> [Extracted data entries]

§

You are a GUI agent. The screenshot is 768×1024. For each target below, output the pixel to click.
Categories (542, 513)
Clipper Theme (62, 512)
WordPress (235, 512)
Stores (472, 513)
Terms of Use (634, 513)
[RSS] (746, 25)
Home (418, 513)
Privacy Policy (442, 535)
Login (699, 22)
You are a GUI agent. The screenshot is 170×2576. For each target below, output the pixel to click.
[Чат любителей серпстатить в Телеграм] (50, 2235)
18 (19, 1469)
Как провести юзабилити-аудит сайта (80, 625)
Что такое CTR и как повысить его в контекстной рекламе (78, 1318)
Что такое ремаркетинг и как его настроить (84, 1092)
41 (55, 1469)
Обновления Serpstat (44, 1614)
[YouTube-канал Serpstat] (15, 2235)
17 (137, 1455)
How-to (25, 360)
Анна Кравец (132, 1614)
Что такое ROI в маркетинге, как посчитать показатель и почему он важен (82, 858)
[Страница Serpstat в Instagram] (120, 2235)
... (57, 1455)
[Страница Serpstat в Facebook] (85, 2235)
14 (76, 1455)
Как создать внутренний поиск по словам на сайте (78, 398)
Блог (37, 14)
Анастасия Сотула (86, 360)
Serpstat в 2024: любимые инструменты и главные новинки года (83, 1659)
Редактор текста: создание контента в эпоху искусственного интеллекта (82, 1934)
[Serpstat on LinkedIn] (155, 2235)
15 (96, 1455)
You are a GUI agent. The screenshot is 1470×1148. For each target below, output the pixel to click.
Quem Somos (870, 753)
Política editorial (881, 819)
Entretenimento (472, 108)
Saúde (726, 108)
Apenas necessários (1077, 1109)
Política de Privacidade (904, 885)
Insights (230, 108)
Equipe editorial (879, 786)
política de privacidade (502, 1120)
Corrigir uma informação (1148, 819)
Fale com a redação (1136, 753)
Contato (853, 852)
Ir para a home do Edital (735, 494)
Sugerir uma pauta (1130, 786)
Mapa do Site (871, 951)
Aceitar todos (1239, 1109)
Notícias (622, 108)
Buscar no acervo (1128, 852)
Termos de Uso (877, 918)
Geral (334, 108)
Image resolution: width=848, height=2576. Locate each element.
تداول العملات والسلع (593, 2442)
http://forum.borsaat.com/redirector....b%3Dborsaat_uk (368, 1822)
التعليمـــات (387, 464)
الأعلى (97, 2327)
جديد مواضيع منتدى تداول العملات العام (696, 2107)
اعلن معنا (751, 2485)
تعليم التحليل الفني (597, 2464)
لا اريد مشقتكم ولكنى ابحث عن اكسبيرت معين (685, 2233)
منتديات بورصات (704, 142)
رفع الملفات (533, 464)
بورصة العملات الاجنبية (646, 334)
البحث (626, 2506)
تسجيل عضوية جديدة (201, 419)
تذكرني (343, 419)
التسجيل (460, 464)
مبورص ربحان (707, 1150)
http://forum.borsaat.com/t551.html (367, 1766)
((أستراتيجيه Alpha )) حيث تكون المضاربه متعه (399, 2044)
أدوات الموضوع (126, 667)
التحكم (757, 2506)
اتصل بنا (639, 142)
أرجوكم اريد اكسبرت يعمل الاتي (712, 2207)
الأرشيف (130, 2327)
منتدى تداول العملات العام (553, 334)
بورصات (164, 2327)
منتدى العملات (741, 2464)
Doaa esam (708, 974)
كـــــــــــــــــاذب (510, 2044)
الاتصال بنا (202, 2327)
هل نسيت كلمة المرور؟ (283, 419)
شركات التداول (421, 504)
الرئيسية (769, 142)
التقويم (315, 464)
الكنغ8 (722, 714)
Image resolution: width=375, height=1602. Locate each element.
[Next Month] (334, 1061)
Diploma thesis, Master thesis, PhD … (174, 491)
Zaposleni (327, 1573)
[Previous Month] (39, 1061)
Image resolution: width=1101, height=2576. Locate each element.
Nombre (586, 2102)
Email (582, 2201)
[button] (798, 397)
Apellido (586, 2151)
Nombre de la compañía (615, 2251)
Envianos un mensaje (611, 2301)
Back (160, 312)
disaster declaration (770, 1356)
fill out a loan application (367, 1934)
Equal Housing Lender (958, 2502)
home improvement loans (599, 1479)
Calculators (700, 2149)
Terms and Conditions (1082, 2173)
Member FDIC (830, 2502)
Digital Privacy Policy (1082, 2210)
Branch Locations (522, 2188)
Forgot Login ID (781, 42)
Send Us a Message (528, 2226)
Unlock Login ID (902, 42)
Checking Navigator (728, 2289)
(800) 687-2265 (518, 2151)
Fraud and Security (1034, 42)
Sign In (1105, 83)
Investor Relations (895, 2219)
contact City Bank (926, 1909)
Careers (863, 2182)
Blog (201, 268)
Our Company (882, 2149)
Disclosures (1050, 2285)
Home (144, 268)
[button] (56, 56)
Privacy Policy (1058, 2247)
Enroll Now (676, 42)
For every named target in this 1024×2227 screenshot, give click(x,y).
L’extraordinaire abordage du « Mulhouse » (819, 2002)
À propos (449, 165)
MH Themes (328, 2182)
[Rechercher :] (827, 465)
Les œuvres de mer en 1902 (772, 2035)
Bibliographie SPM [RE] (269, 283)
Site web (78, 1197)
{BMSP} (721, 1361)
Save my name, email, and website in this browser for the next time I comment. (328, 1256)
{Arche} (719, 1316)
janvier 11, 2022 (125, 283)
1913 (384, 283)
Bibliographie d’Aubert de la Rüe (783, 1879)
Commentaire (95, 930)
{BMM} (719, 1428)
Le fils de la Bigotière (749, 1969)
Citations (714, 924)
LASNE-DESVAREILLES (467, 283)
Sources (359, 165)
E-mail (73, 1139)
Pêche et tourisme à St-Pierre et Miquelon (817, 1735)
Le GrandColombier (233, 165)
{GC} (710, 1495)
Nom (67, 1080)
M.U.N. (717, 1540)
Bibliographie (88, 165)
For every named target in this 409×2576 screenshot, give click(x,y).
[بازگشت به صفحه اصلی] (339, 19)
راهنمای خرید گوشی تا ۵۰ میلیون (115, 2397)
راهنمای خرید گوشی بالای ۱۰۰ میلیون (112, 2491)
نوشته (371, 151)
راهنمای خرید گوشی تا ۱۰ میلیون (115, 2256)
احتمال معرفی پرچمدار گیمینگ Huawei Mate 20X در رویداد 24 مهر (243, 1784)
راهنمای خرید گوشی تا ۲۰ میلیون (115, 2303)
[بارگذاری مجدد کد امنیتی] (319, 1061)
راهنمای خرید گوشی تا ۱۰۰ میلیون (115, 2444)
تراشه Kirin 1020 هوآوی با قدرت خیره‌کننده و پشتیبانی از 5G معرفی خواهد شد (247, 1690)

§

> [WORK ITEM]
Copy the entries above exactly, but only from the line holding "Mapa do Site (871, 951)" through the line holding "تداول العملات والسلع (593, 2442)", both included.

> [WRITTEN ANSWER]
Mapa do Site (871, 951)
Aceitar todos (1239, 1109)
Notícias (622, 108)
Buscar no acervo (1128, 852)
Termos de Uso (877, 918)
Geral (334, 108)
Image resolution: width=848, height=2576. Locate each element.
تداول العملات والسلع (593, 2442)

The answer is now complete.